An exact transcription of each entry below is required, without any pictures.

----- Records for processing -----

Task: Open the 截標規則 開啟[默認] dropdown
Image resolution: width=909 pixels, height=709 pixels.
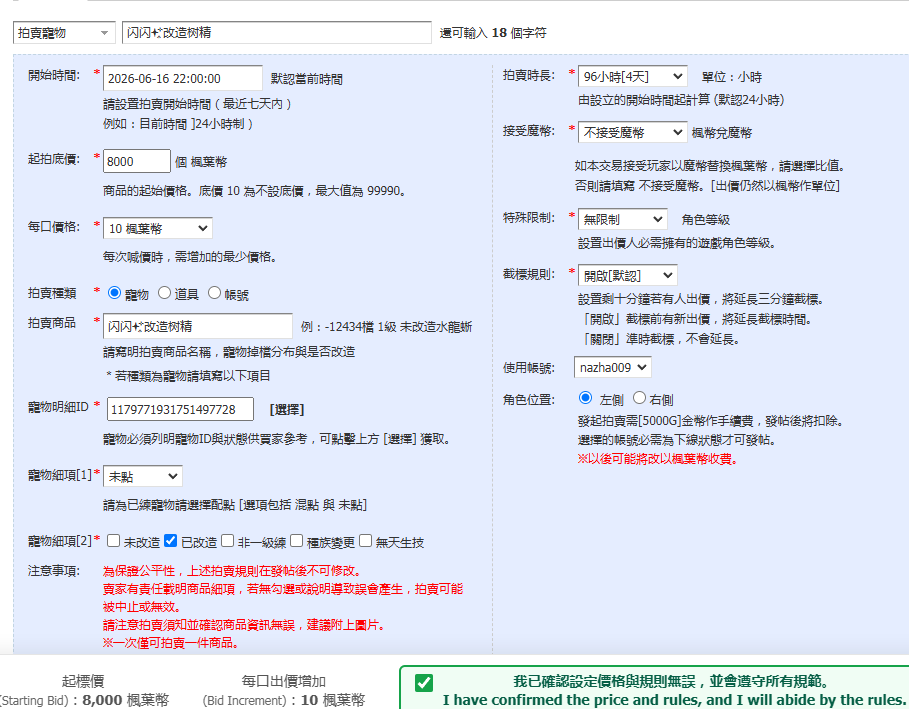Action: 628,275
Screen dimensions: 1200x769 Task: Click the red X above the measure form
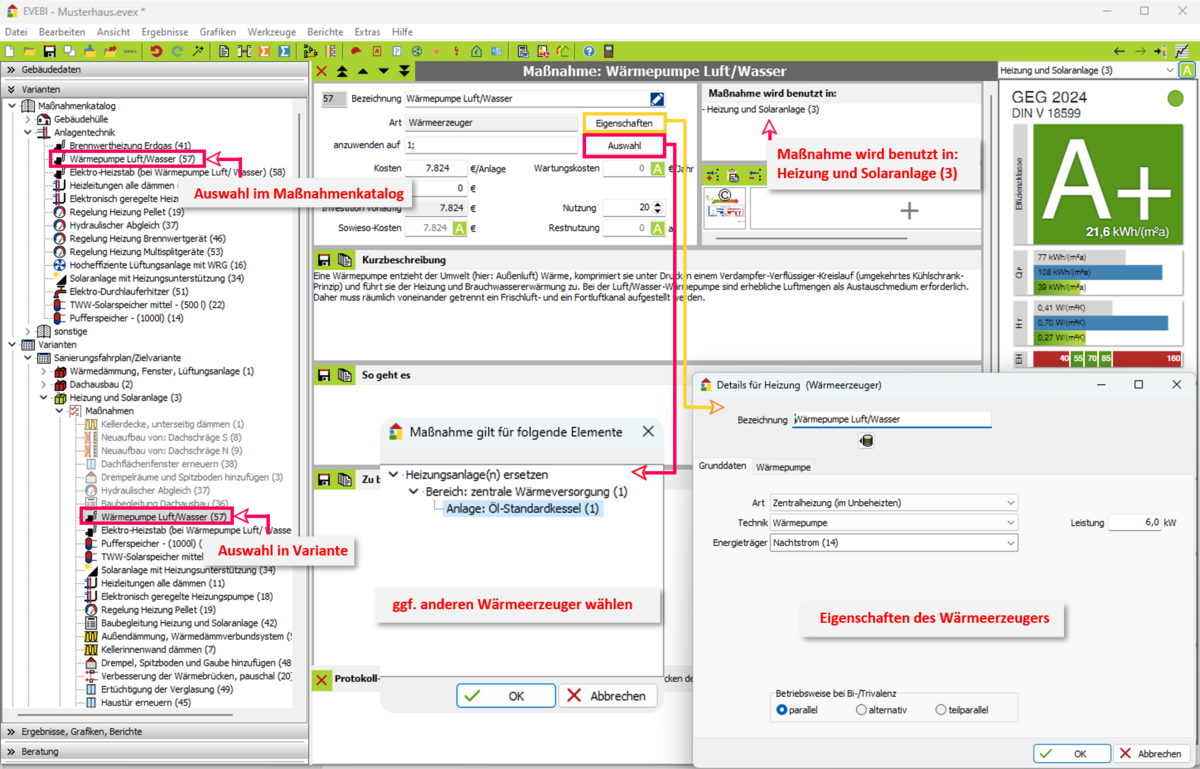[322, 71]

-----

◆ Exercise response
Task: Open the 截標規則 開啟[默認] dropdown
Image resolution: width=909 pixels, height=709 pixels.
Action: 628,275
Screen dimensions: 1200x769 Task: Click the red X above the measure form
[322, 71]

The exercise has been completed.